Collected data
....

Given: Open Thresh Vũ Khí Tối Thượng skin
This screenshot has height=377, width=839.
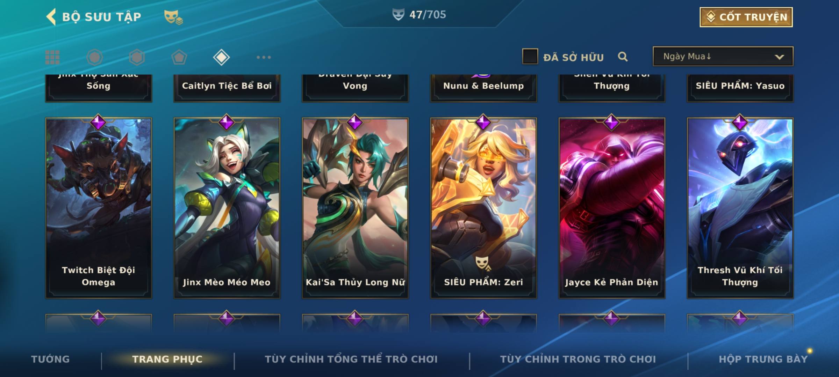Looking at the screenshot, I should click(x=740, y=208).
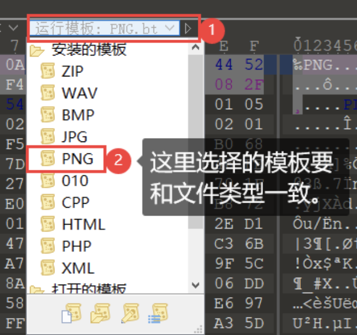Click the Open Template folder icon
This screenshot has height=335, width=357.
[x=100, y=314]
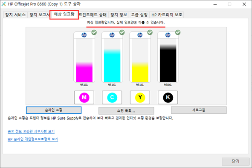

....

When you copy the data above, reproduce each line exactly and skip every image.

Given: Open Thresh Vũ Khí Tối Thượng skin
This screenshot has height=377, width=839.
Looking at the screenshot, I should click(x=740, y=208).
Click the Open Template folder icon
This screenshot has height=335, width=357.
[x=100, y=314]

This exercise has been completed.